Jesus, though, had something to say to the prostitute before she went away. He assured her that he didn’t condemn her but he also directly and plainly declared her prostitution a sin, commanding her to cease her prostituting. Many today would think that such a command was, in itself, a condemnation of the prostitute. Obviously, Jesus did not think so. What was the distinction he was making, though, between declaring a person’s conduct sin and condemning them for their sin?
In order to judge that a thing is sin, one has to make a moral assessment of it, comparing it to some standard of morality, which, for Christians, is God’s Moral Law (Ten Commandments, etc.). If, however, one’s moral standard is one’s own moral preferences and opinions, if the moral standard is entirely subjective, then all that one can legitimately do when someone else behaves “immorally,” is assert one’s preference and opinion. Such a purely subjective moral standard provides no authoritative ground for “ought” or “should” moral statements, however. It is likely under such a view of morality that the prostitute and the older woman I mentioned at the beginning of this article were both operating, which is why they were so quick to forbid a moral standard on the one hand, and to abandon any such standard on the other.
In sharp contrast, Jesus confronted the prostitute’s sin very directly, able to do so within the context of the objective moral standard set out by God in the Mosaic Law. Against such a moral standard, the prostitute was in blatant contravention and she knew it as well as Jesus did. When Jesus said “sin no more” to the prostitute, he was not asserting a mere subjective preference or opinion, judging and condemning her on entirely personal grounds. No, he was appealing to the highest and most authoritative Moral Law that exists and on the basis of her divergence from it, declaring her sin what it was.

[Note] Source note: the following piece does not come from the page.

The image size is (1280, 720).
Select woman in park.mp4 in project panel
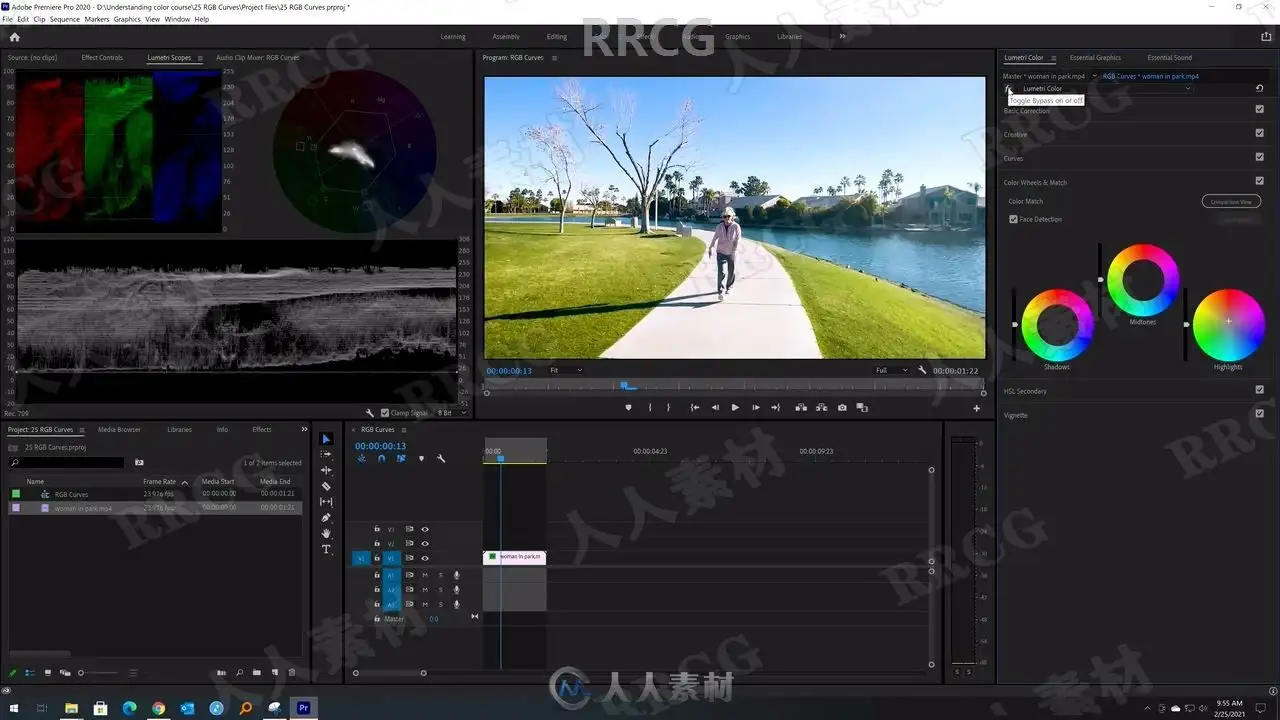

How was it not condemning for Jesus to do this? How could he point directly at her sin and call it sin and not be guilty of condemning her? Well, this question assumes the premise that to identify sin as such is to condemn the sinner, that the two things are synonymous. But they aren’t. To condemn the prostitute, Jesus would have had to put her beyond redemption (and perhaps, then, would have agreed to her being stoned). But his “go and sin no more” revealed that he did not think the woman beyond moral reformation, deserving only of destruction. Though a sinner, for the prostitute there was still hope for change, there was still the opportunity to abandon wickedness and pursue holy living.
But the prostitute must have felt judged by Jesus, ashamed and guilty! That’s not nice! It’s not loving to make others feel this way! Not so. Confronting the prostitute about her sin was the kindest, most loving, thing Jesus could have done. Her sin would destroy her, it would bring corruption and death to her and those participating in her sin. (Ezekiel 18:20; Romans 6:23; James 1:15; Galatians 6:7-8) Good feelings about herself were no more important in the prostitute’s interaction with Jesus than they are when an oncologist tells a person they have cancer. The truth in both cases dissolves good feelings but is absolutely vital, nonetheless.
And so, when the prostitute and the old woman I watched abused Jesus’ words, using them to protect what Jesus called sin, they revealed only that they were profoundly ignorant of what his words meant. “He who is without sin may cast the first stone” is not a defense against identifying sin, but a ward against making sinners irredeemable, worthy only of destruction. The old woman should have told the prostitute, as Jesus did, that her prostitution was sin and that she ought not to do it any longer. It is what Truth and godly love, the love of Christ, demand.